If you pass parameters to your Web API using queries, you would have a method like:
public IEnumerable<string> Get([FromUri] string p1)...
And you'll call it like:
.../Values?p1=a
All of this works perfectly fine until someone passes you duplicate parameters:
.../Values?p1=a&p1=b
In this case your Web API method, instead of getting the first value "a" or the last one "b", will have "(Collection)". Of course, you can redefine your method and make it to accept arrays, then validate the arrays, check if they are not empty, have mo than one element, and so on. But if you need only one unique value and ignore all the rest ones, Web API provides you with a nice but not very obvious solution.
To do this you need to redefine the way the Web API parses query parameters. And the responsible ones for this functionality are the ValueProvider classes. There are different providers, but we need QueryStringValueProvider, and we simply replace it with our own implementation.
1. Replacing QueryStringValueProvider with our implementation (should be done anywhere in WebApiConfig):
config.Services.Remove (typeof (ValueProviderFactory), config.Services.GetValueProviderFactories().First (f => f is QueryStringValueProviderFactory));
config.Services.Add (typeof(ValueProviderFactory), new QueryStringUniqueValueProviderFactory());
2. Our implementation of QueryStringValueProvider providing only unique values:
using System.Globalization;
using System.Collections.Generic;
using System.Net.Http;
using System.Web.Http.Controllers;
using System.Web.Http.ValueProviders;
using System.Web.Http.ValueProviders.Providers;
public class QueryStringUniqueValueProviderFactory : QueryStringValueProviderFactory
{
private const string RequestLocalStorageKey = "{755EDBD6-46CD-4B44-8162-31D8CF111155}";
public override IValueProvider GetValueProvider(HttpActionContext actionContext)
{
object provider;
var storage = actionContext.Request.Properties;
// Only parse the query string once-per request
if (!storage.TryGetValue(RequestLocalStorageKey, out provider))
{
provider = new QueryStringUniqueValueProvider(actionContext, CultureInfo.InvariantCulture);
storage[RequestLocalStorageKey] = provider;
}
return (IValueProvider)provider;
}
}
public class QueryStringUniqueValueProvider : NameValuePairsValueProvider
{
public QueryStringUniqueValueProvider(HttpActionContext actionContext, CultureInfo culture)

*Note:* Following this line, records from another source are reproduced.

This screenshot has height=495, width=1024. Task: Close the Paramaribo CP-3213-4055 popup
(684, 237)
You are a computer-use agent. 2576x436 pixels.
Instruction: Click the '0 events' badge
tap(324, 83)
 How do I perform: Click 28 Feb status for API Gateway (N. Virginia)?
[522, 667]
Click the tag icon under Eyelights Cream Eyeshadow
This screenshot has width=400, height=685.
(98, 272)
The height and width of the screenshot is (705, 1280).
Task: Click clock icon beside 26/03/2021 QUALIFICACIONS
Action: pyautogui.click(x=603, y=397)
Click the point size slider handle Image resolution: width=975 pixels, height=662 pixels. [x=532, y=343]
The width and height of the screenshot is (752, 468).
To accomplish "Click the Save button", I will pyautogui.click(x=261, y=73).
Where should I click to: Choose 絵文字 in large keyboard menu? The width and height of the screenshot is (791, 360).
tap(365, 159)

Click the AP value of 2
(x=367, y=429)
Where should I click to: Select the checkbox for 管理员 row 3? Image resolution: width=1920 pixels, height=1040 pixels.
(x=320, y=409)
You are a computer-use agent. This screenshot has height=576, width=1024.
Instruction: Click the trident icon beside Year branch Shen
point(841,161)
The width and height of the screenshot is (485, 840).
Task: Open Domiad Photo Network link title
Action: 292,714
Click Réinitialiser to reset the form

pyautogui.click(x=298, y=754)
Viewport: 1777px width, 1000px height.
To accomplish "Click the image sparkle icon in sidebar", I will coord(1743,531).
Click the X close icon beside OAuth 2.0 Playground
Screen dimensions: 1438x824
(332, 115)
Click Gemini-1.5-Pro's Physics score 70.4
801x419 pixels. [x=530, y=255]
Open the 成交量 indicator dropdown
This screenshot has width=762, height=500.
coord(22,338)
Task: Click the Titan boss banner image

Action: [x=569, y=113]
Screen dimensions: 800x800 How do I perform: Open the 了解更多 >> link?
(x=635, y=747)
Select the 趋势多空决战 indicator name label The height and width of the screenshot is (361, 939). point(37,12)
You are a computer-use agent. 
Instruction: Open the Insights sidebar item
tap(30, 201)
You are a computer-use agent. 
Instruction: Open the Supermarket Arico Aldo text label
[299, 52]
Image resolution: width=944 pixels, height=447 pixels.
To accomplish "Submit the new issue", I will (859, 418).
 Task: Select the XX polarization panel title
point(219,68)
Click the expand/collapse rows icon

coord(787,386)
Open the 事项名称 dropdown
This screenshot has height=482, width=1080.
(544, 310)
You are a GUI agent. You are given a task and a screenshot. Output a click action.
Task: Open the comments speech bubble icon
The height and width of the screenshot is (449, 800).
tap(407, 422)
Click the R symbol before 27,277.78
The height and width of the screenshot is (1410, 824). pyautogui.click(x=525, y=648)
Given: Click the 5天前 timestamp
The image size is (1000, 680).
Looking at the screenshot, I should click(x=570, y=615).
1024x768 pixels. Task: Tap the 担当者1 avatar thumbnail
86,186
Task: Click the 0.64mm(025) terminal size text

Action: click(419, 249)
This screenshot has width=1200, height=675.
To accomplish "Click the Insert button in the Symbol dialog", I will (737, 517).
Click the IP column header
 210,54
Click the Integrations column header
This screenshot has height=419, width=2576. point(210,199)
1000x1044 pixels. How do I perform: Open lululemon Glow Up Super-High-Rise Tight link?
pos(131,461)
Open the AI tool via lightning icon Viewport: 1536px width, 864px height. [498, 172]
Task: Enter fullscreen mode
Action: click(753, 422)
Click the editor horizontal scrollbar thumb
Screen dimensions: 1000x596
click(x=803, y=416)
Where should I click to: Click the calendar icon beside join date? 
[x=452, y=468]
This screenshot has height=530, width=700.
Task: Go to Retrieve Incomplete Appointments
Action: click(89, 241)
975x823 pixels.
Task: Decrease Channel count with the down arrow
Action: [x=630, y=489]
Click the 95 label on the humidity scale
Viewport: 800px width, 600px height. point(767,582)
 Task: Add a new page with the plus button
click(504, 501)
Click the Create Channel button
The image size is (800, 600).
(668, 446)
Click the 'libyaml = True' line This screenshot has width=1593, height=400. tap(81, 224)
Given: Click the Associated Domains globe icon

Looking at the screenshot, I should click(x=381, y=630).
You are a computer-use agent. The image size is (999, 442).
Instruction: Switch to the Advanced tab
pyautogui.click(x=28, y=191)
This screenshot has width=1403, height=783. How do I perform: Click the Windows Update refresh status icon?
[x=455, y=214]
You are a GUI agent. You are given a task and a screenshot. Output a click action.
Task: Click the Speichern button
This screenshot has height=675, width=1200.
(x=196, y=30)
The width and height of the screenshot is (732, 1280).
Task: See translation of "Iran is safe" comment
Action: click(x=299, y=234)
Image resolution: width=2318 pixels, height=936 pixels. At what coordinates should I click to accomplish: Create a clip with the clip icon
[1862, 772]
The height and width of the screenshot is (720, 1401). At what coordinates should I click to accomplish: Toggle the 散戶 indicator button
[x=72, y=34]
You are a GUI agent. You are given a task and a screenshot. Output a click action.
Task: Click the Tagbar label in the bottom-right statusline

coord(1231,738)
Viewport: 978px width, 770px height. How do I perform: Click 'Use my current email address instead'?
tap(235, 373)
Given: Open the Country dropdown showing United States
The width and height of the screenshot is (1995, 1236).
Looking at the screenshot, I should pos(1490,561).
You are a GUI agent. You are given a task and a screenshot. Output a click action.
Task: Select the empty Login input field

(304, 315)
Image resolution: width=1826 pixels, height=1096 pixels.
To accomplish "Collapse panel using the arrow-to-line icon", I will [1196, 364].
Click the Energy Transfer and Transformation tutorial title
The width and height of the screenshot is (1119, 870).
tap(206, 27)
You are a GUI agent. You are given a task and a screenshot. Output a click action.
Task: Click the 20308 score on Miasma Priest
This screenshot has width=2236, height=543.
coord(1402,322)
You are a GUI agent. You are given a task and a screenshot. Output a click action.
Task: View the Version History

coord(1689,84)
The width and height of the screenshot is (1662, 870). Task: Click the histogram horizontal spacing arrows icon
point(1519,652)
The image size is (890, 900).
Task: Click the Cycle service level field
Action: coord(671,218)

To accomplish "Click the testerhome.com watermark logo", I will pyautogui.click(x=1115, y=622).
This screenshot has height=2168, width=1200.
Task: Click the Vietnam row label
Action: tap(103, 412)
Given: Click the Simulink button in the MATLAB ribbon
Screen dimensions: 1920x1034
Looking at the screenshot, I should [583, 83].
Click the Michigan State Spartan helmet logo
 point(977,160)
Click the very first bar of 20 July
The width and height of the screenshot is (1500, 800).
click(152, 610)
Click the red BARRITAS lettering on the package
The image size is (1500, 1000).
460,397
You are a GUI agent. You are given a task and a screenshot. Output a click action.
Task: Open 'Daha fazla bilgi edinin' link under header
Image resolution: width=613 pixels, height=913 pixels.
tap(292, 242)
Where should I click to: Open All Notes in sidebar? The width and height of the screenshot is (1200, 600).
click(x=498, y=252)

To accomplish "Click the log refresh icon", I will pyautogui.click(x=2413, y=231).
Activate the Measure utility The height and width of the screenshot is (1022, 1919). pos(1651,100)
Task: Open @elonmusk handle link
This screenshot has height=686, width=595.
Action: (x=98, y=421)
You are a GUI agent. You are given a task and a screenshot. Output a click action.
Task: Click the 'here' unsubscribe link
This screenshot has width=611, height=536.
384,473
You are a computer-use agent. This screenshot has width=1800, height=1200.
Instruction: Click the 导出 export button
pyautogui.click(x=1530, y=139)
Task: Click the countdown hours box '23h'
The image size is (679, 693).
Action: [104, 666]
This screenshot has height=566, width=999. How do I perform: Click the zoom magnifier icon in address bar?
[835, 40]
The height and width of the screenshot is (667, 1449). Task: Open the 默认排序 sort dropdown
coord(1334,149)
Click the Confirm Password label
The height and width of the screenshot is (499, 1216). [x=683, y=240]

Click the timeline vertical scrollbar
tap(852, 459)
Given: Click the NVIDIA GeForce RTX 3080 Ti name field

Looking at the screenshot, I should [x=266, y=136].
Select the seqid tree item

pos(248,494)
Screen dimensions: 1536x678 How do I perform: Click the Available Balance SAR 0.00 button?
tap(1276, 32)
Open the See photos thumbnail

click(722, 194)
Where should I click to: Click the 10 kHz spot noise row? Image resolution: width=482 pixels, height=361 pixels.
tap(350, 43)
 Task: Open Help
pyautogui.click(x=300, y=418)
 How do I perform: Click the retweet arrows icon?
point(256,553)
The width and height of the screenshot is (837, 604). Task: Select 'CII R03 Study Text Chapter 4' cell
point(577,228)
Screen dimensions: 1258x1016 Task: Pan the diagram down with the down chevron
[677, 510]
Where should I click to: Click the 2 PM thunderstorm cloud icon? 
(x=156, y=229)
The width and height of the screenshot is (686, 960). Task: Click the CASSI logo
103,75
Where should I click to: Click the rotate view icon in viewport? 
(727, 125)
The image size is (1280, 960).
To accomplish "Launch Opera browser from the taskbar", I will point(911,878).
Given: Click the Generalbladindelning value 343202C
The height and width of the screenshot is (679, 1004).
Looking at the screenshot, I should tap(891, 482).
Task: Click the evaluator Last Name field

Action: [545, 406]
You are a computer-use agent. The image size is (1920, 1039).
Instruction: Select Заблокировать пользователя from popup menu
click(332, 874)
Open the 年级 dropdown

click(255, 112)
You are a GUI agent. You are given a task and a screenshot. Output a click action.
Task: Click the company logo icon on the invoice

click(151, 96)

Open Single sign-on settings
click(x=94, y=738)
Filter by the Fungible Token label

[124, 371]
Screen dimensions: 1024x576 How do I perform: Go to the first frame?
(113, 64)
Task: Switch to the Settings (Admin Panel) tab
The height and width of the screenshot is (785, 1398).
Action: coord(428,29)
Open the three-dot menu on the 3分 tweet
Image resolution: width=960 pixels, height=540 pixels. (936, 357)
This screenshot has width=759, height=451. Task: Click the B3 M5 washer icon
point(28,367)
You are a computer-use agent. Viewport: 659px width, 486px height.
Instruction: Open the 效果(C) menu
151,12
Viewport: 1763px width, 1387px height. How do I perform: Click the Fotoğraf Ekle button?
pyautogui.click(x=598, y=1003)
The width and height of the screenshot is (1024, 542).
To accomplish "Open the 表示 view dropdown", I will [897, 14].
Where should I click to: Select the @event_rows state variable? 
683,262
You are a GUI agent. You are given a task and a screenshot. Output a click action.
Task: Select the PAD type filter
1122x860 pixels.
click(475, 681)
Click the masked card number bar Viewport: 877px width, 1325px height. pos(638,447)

: base(GetUniqueQueryNameValuePairs(actionContext), culture)
{
}
private static IEnumerable<KeyValuePair<string, string>> GetUniqueQueryNameValuePairs(HttpActionContext actionContext)
{
var pairs= actionContext.ControllerContext.Request.GetQueryNameValuePairs();
var returnedKeys= new HashSet<string>();
foreach (var pair in pairs)
{
if (returnedKeys.Contains (pair.Key))
continue;
returnedKeys.Add (pair.Key);
yield return pair;
}
}
}
And that's it! One place, no mess in your code with arrays validation, quick and neat.